Biden isn’t the only example. Ruth Bader Ginsberg’s refusal to resign during the Obama administration—and the bizarre lionization of that choice among liberals—paved the way for the Supreme Court’s wrecking ball of a right-wing supermajority, now diligently chipping away at (among other things) basic human rights, presidential accountability, and the government’s ability to do its job. A declining Dianne Feinstein held out until the end too, with the full-throated support of then–House Speaker Nancy Pelosi; just a few years before she passed, Feinstein took the time to scold children asking her to support a Green New Deal.
When it comes to Ginsberg, Feinstein, and Biden, the problem is less with their absolute age than the bizarre idea that these figures have somehow earned the right to continue holding extraordinarily important posts until they drop dead, however impaired they might be. As we’ve seen over the last week, defending that position requires telling voters to ignore the obvious and root for government officials like superheroes: not as public servants with a distinct set of responsibilities, but as characters with backstories compelling enough to merit their showing up in the sequel. Trump has lent them a helping hand in providing a big boss scary enough to discipline dissenters within the Democrats’ ranks, casting criticisms of top Democrats’ policies and performance as boosts to the bad guys.

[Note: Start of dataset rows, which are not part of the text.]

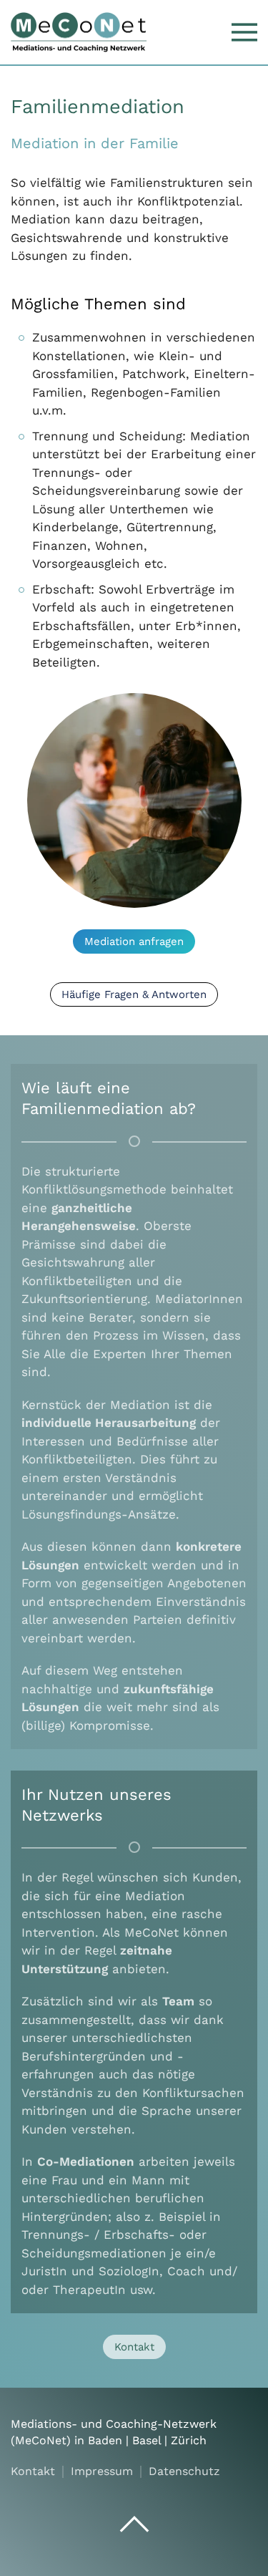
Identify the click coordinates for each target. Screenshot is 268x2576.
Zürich (189, 2440)
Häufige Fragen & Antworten (134, 994)
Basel (146, 2440)
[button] (244, 32)
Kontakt (134, 2346)
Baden (105, 2440)
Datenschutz (184, 2471)
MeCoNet (40, 2440)
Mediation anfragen (134, 941)
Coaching (131, 2424)
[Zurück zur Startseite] (79, 32)
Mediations (41, 2424)
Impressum (102, 2471)
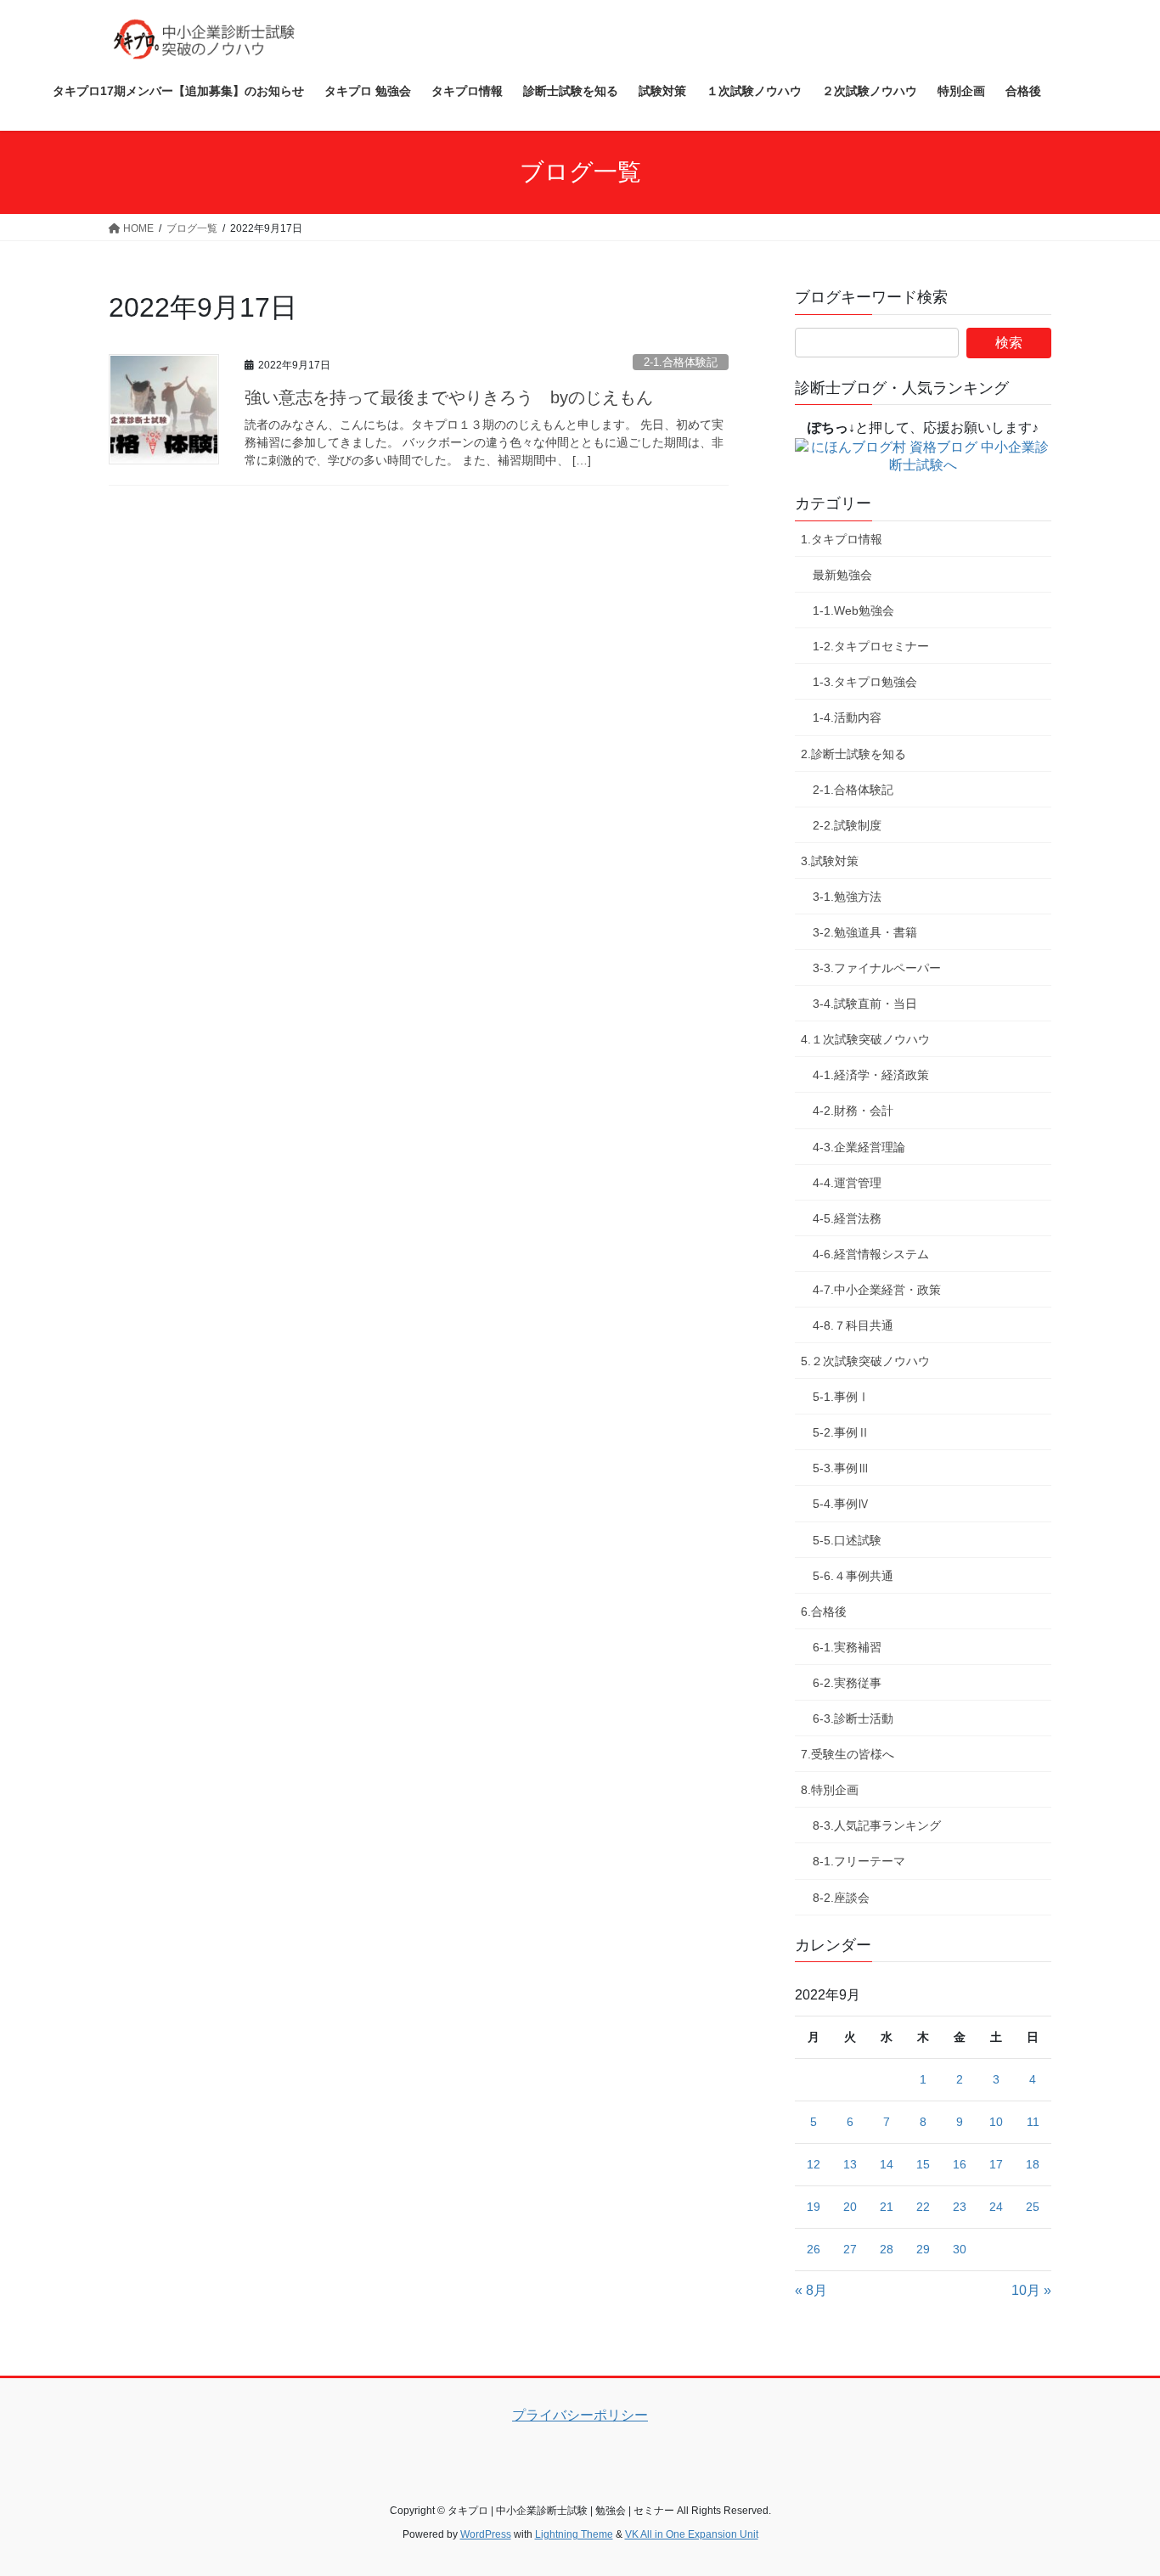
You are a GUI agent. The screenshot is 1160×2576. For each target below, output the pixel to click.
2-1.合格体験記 (681, 362)
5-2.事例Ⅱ (841, 1432)
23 (959, 2206)
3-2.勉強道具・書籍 (865, 932)
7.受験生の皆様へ (847, 1754)
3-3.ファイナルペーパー (877, 968)
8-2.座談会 (841, 1897)
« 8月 (811, 2290)
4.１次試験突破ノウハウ (865, 1039)
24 (996, 2206)
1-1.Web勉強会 (853, 610)
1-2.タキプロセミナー (871, 646)
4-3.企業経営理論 (859, 1147)
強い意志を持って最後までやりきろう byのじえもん (449, 397)
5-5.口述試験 (847, 1540)
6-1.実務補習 (847, 1647)
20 (850, 2206)
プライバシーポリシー (580, 2415)
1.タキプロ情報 (841, 539)
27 (850, 2249)
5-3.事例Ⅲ (841, 1468)
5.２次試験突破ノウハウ (865, 1361)
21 (886, 2206)
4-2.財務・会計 (853, 1110)
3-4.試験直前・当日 (865, 1003)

The nuance here is that climate policy has very likely benefited from Biden’s weakened state. Climate-conscious advisers have been granted leeway to help craft an “all of the above” approach to decarbonization. It’s an embarrassingly low bar to clear, but the Biden administration has almost certainly done more to reduce greenhouse gas emissions than any of its predecessors. That Biden has a relatively smart and competent team of climate advisers surrounding him is a terrible argument for keeping him around, though. However much they might have been able to do these last four years, steaming ahead as if nothing has changed—as if more than 50 million people haven’t seen Biden struggling—risks more than just losing to Trump in November. Since 2016, top Democrats have campaigned on the idea that nothing is more important than keeping Trump out of the Oval Office. The man they’re saying is up to the task publicly struggles to speak cogently.
Pretending nothing is wrong with Biden is an insult to voters’ intelligence. As genuinely grave a threat as another Trump administration is to U.S. climate policy, Democrats continuing to burn through their credibility—particularly with the younger, less enthusiastic voters who represent the party’s demographic future—could mean abdicating their chance to govern boldly (or at all) for the foreseeable future, let alone enact adequate climate policy. Talking up the Inflation Reduction Act’s tax credits for wind, solar, and electric vehicles won’t change that. It’s hard to make the case for a party whose headline offerings are a rambling octogenarian and the threat of something worse. As with rising temperatures, there’s no quick fix to prevent the catastrophe of Republican rule. An open convention is risky. So is passing the reins to Kamala Harris. Continuing to close ranks around Biden seems even riskier.